El impacto de estas transformaciones no es abstracto, sino profundamente tangible. Cuando el Washington Post opta por ignorar ciertos temas o por priorizar titulares diseñados para enfurecer, no solo afecta su reputación; debilita la función misma de la prensa como contrapeso al poder. Cuando Twitter se convierte en el laboratorio de Musk y lo posiciona algorítmicamente con una opción política, destruye su legitimidad como espacio neutral de debate público y lo convierte en un instrumento más de manipulación al servicio del poder. El periodismo serio y las redes sociales independientes son esenciales para la democracia, pero no pueden florecer bajo el control de quienes ven el mundo como un tablero de ajedrez donde todo es movible y todos son prescindibles. La independencia no puede coexistir con el poder absoluto, y la verdad no puede prosperar en una atmósfera donde el lucro es el único objetivo. Lo que necesitamos no son multimillonarios con ambiciones de grandeza, sino estructuras que protejan la esfera pública de su influencia corrosiva.

La degradación de un medio de comunicación como Washington Post bajo la influencia de Bezos y la de Twitter subyugada a los caprichos Musk no es más que la punta del iceberg. Con la crisis continuada de los medios de comunicación y el aumento de los multimillonarios, estas adquisiciones se van a convertir en algo cotidiano. Lo cual nos obliga a enfrentarnos a una pregunta incómoda: ¿puede la esfera pública sobrevivir en manos privadas? Si dejamos que multimillonarios controlen los medios de comunicación y las plataformas digitales, ¿quién defiende los intereses de la ciudadanía? La respuesta parece evidente: ellos no. Bezos y Musk no compraron estas instituciones para fortalecerlas como bienes públicos; lo hicieron para consolidar su poder, para amplificar sus voces y para proteger sus intereses. Es por ello que los ciudadanos tenemos que apostar por una prensa libre y la única manera es apoyándola económicamente.

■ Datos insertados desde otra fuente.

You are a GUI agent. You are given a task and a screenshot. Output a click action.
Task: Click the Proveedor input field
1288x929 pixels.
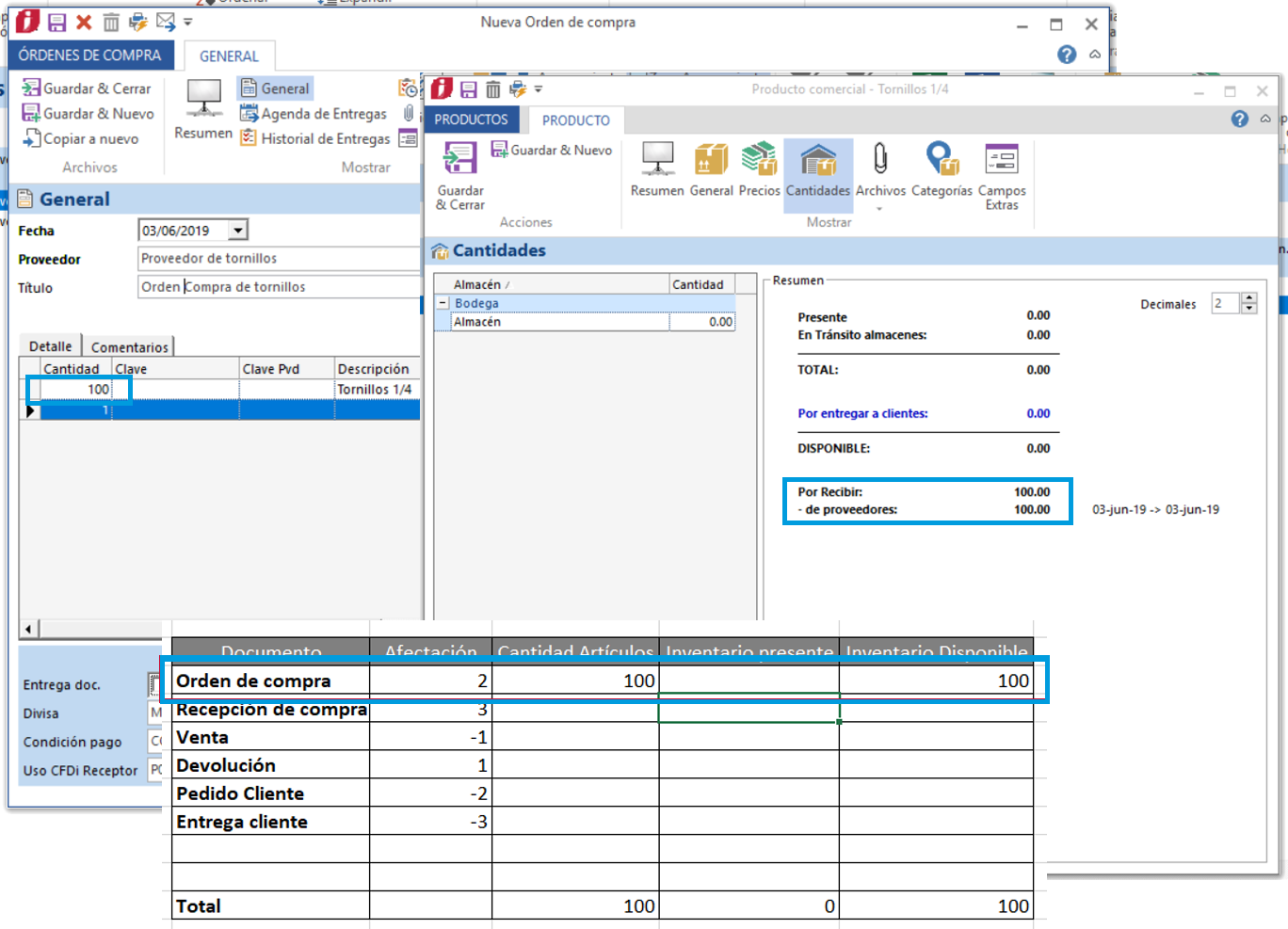click(279, 259)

En su entrevista con Jot Down, Martin Baron señala que «una democracia no puede sobrevivir sin una prensa libre e independiente». Pero, ¿cómo puede ser independiente un periódico que pertenece a alguien cuya riqueza depende del status quo? ¿Cómo puede ser libre una red social controlada por un hombre que la ve como una extensión de su personalidad? La respuesta es que no pueden. Y si no somos capaces de involucrarnos para cambiar las cosas, estamos condenados a un futuro donde la verdad será solo otro producto en el catálogo de los poderosos.